• Extract:
4. SHARES SUBJECT TO PLAN.

 

  4.1 Maximum Number of Shares Issuable. Subject to adjustment as provided in
Section 4.2, the maximum aggregate number of shares of Stock that may be issued
under the Plan shall be 948,100 shares, and shall consist of authorized but
unissued or reacquired shares of Stock or any combination thereof. If an
outstanding Award for any reason expires or is terminated or canceled or if
shares of Stock are acquired upon the exercise of an Award or otherwise subject
to a Company repurchase option and are repurchased by the Company at the
Participant’s exercise price, or if shares of Restricted Stock are forfeited
unvested, the shares of Stock shall again be available for issuance under the
Plan. Subject to adjustment as provided in Section 4.2, the maximum aggregate
number of Options for shares of Stock that may be awarded in any year to any
Participant may not exceed 316,033 shares.

 

  4.2 Adjustments for Changes in Capital Structure. In the event of any stock
dividend, stock split, reverse stock split, recapitalization, combination,
reclassification or similar change in the capital structure of the Company,
appropriate adjustments shall be made in the number and class of shares subject
to the Plan and to any outstanding Awards (if applicable) and in the exercise
price per share of any outstanding Awards (if applicable). If a majority of the
shares which are of the same class as the shares that are subject to outstanding
Awards are exchanged for, converted into, or otherwise become (whether or not
pursuant to an Ownership Change Event, as defined in Section 14.1) shares of
another corporation (the “New Shares”), the Board may unilaterally amend the
outstanding Awards to provide that such Awards are exercisable for New Shares.

• Raw data:
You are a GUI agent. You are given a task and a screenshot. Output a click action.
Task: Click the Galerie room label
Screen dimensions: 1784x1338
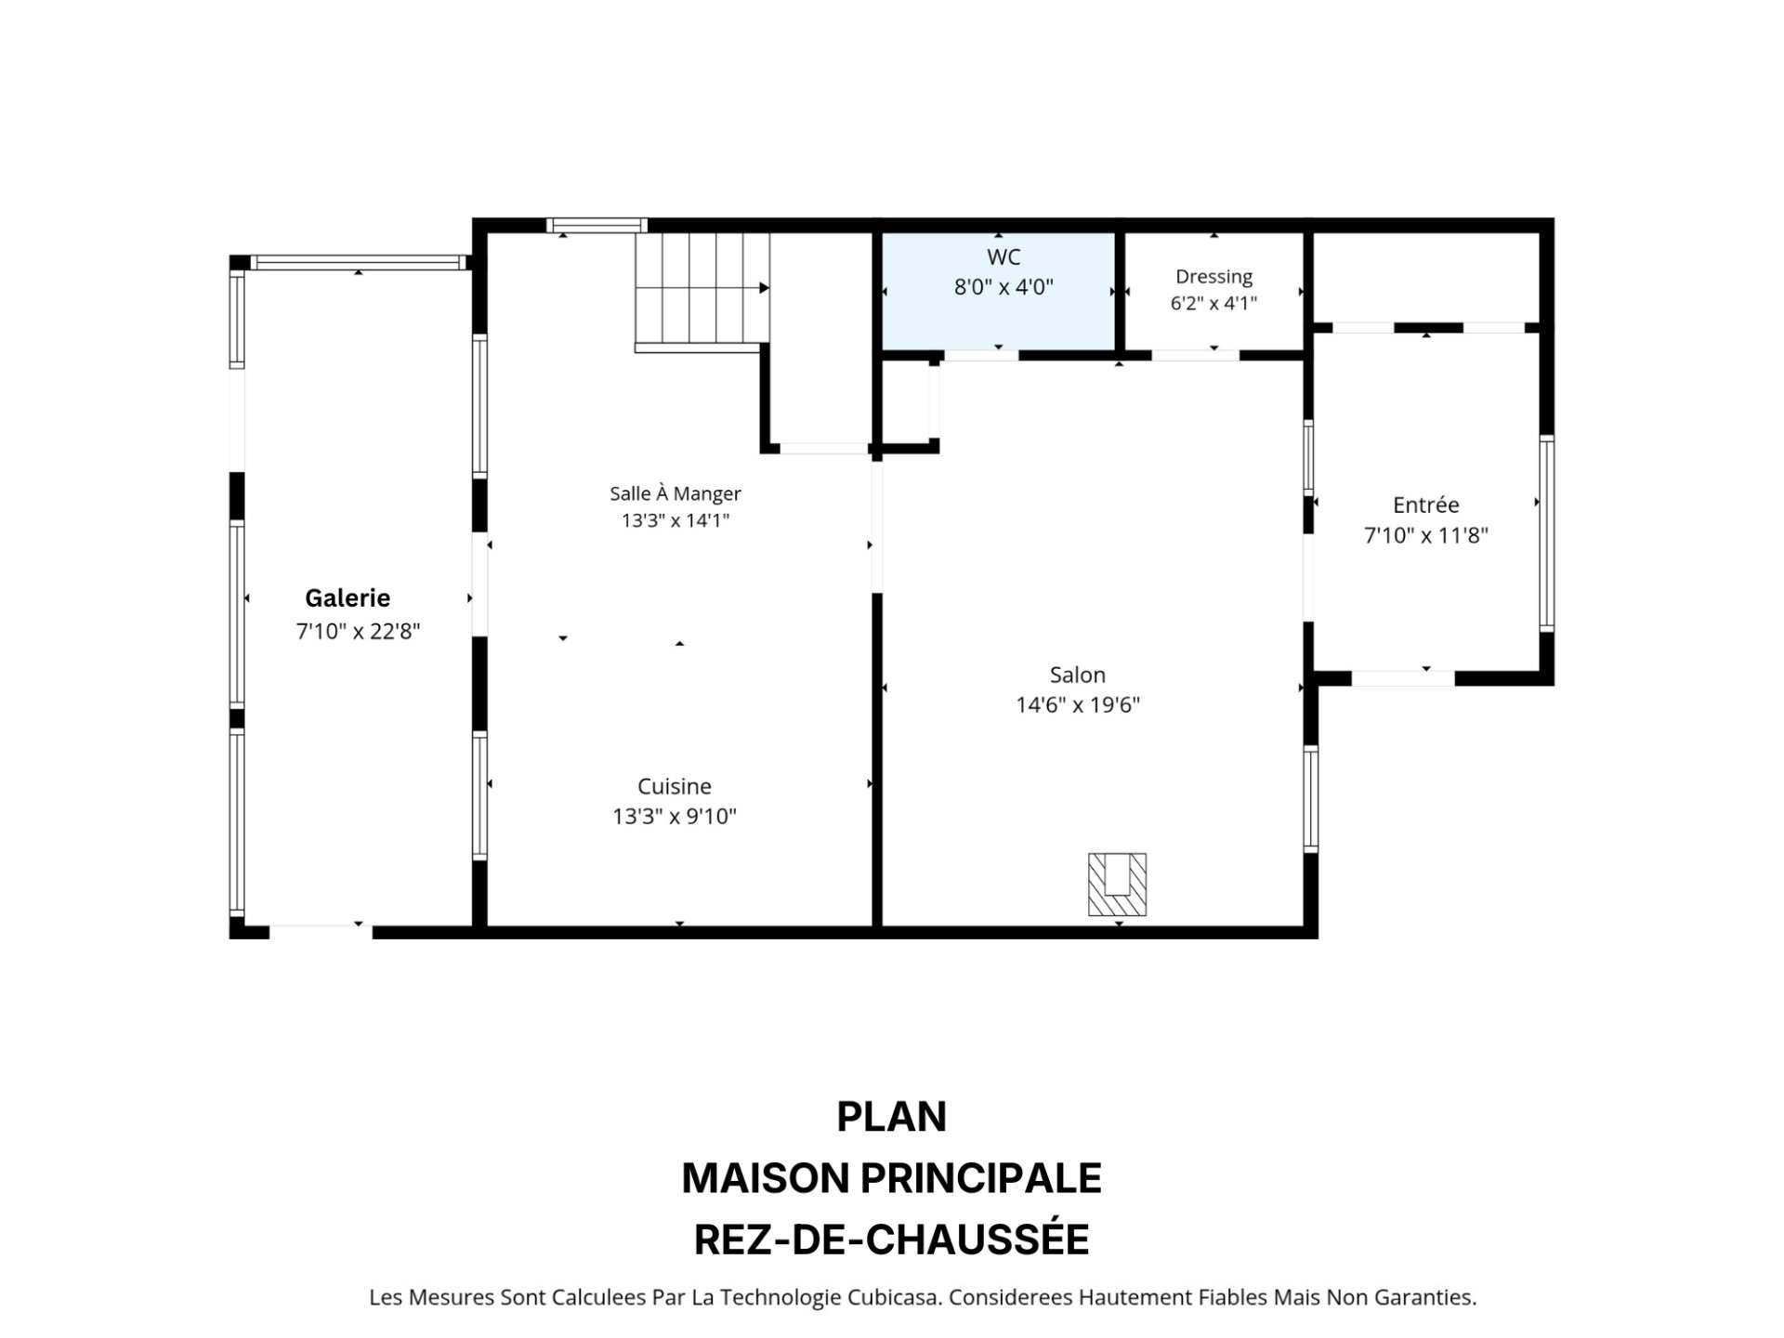click(x=348, y=597)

• Instruction:
Repeat the section on shares subject to the plan word for word, beginning at the words "4.2 Adjustments for" and stopping after "for New Shares.". The material is separate from the section on shares subject to the plan.

• Response:
4.2 Adjustments for Changes in Capital Structure. In the event of any stock
dividend, stock split, reverse stock split, recapitalization, combination,
reclassification or similar change in the capital structure of the Company,
appropriate adjustments shall be made in the number and class of shares subject
to the Plan and to any outstanding Awards (if applicable) and in the exercise
price per share of any outstanding Awards (if applicable). If a majority of the
shares which are of the same class as the shares that are subject to outstanding
Awards are exchanged for, converted into, or otherwise become (whether or not
pursuant to an Ownership Change Event, as defined in Section 14.1) shares of
another corporation (the “New Shares”), the Board may unilaterally amend the
outstanding Awards to provide that such Awards are exercisable for New Shares.